Martin Vetterli, Präsident der EPFL, zieht den gewagten Vergleich
zwischen Pestalozzis Bemühungen um Alphabetisierung und seinen eigenen
Bemühungen, «die wichtigsten Prinzipien der digitalen Welt, von Algorithmen bis
zur Datenanalyse» zu vermitteln. Während es aber Pestalozzi um
die Selbständigkeit und Mündigkeit des Menschen geht und darum, «die Demokratie
und die Unabhängigkeit des Landes zu stärken», liegt sein eigenes Ziel, so
ehrenhaft es auch sein mag, in der ökonomischen Verwertbarkeit. Das ist auch
ein Ziel.
NZZ, 29.11, Leserbrief von Francesco De Vecchi
Sich auf industrielle Revolutionen vorzubereiten, ist ein Requisit
der Wirtschaftswelt, weder des Menschen noch der Demokratie.
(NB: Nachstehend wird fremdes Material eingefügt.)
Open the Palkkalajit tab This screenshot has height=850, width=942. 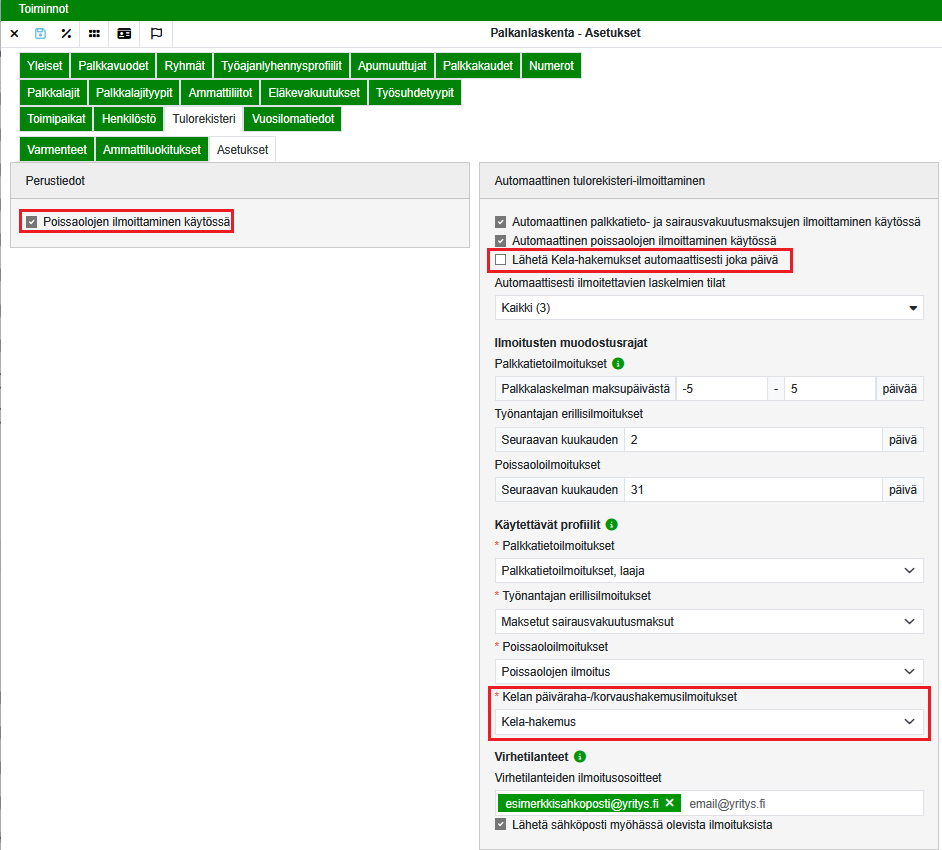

Es ist
begrüssenswert, dass Vetterli mit der EPFL Online-Kurse anbietet, über die sich
jeder, der will, mit den Prinzipien der digitalen Welt befassen kann. Mich, den
Latein- und Griechischlehrer, stört der geräuschvolle moralische Ton, mit dem
solche Kurse zu den neuen Technologien angepriesen werden. Natürlich
ermöglichen sie weder «eine neue Form der digitalen Mündigkeit» noch folgen sie
dem Vorbild Pestalozzis. Sie sind einfach ein weiteres Bildungsangebot im
liberalisierten Bildungsmarkt, wo jeder seine Kurse anbietet und sie gegen
seine Konkurrenz bewirbt. Ich habe hervorragende Erfahrungen gemacht mit den
alten Sprachen – gerade weil sie keinen direkten Nutzen bringen, nicht
anwendbar und verwertbar sind, stellen sie uns vor Sinnfragen, die immer eine
Arbeit an sich selbst abverlangen –, aber es sind meine Erfahrungen, und jeder
hat ein Anrecht auf seine eigenen Erkenntnisse und Einsichten. Es ist schön,
dass die EPFL mit Martin Vetterli einen Verteidiger des Humanismus hat – jetzt
braucht er noch jemanden, der ihm diesen begreiflich macht.